By Johanna Cano, posted Jan 3, 2020
Velva Jenkins, who has served as the interim CEO of the YWCA Lower Cape Fear since July, has been named as CEO. (Photo courtesy of YWCA Lower Cape Fear)
Velva Jenkins is the new YWCA Lower Cape Fear CEO, the organization’s board of directors announced Friday.

Jenkins has served as the YWCA’s interim CEO since July, a role she took after the YWCA’s previous CEO, Charrise Hart, left her position for a job opportunity in Greensboro.

"I am delighted and honored the board of directors has asked me to remain at the helm of the YWCA and spearhead a capital campaign," Jenkins said in a press release.

"This is a big year with the 100th and 55th anniversaries of women's right to vote," she said, referring to the 19th Amendment and Voting Rights Act.

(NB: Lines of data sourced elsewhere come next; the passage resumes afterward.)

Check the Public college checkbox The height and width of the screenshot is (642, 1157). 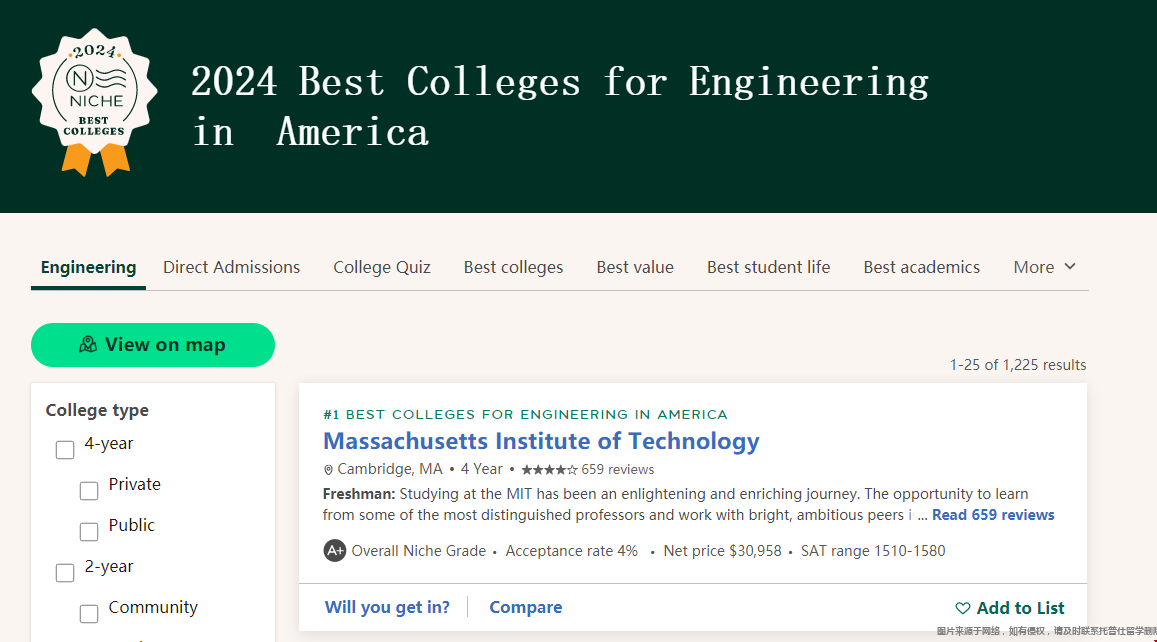tap(89, 531)
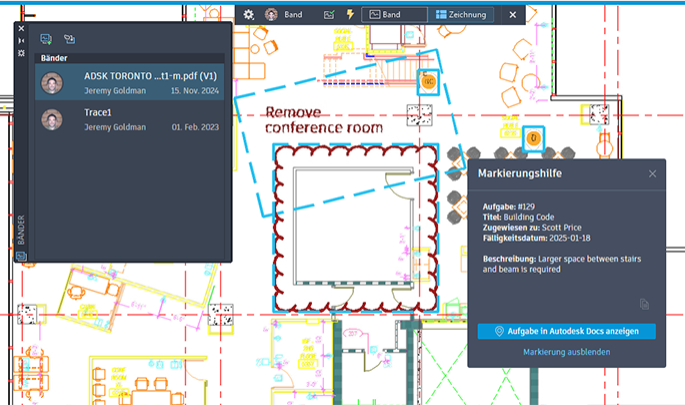Toggle auto-hide on Bänder palette
The image size is (685, 405).
click(22, 41)
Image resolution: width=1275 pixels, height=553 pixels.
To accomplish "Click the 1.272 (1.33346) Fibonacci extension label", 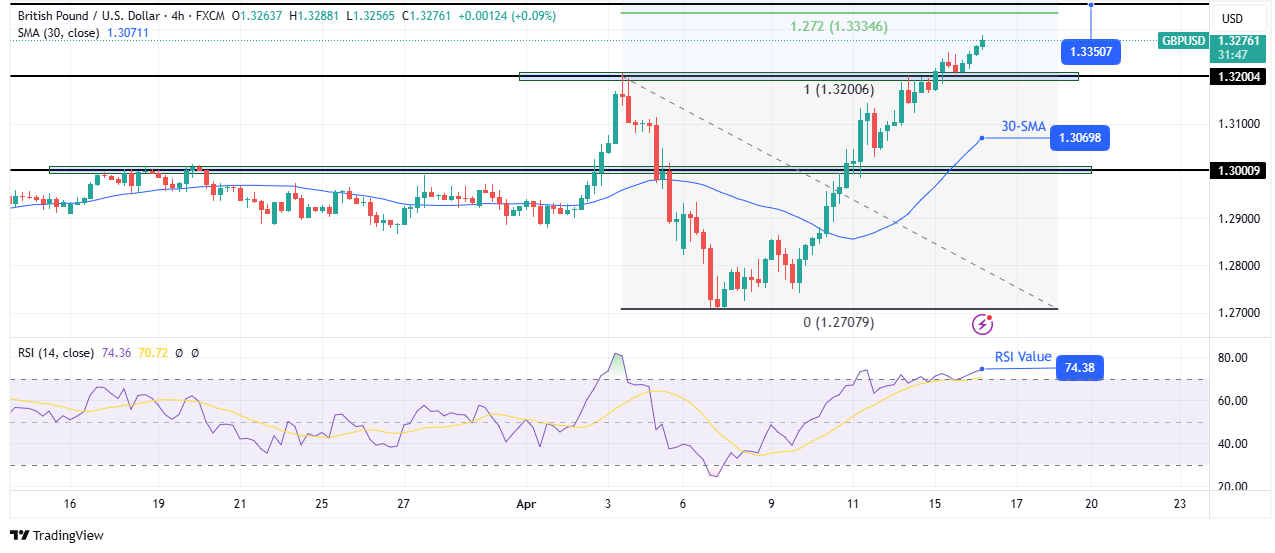I will 838,26.
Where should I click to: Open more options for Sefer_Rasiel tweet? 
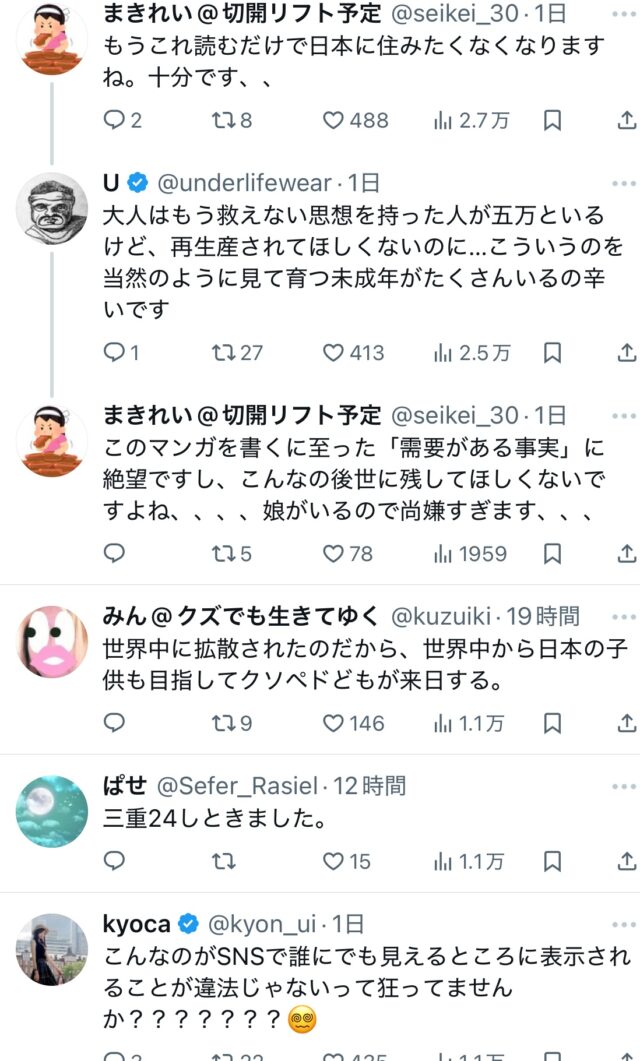[624, 786]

Jenkins was previously vice president of Continuing Education, Economic and Workforce Development at Brunswick Community College.

"Velva agreed to be our interim CEO and in the few months of her leadership, she has far exceeded any of our expectations," Carol Kennedy, YWCA board president, said in the release. "We are delighted that she has agreed to stay on at least a few more years to see us through some major capital improvements and increase program expansions. We are putting plans in place for bigger brighter and bolder future for the YWCA and we can't wait for all the counties that we service to see an increased impact."

The YWCA Lower Cape Fear, which provides services for women focused on racial justice, economic advancement, early education, health, and more, launched a Women’s Empowerment 360° Program this year to help women of color grow and sustain businesses, according to its website.

Jenkins comes to her new role with a master’s degree in business administration from Webster University and experience on serving on numerous boards and committees, according to the release.

She was recently appointed to serve on the N.C. Early Childhood Advisory Council.

“I am extremely excited to be a part of the YWCA movement that is incredibly strong and dedicated to eliminating racism and empowering women and girls across the Lower Cape Fear," Jenkins said.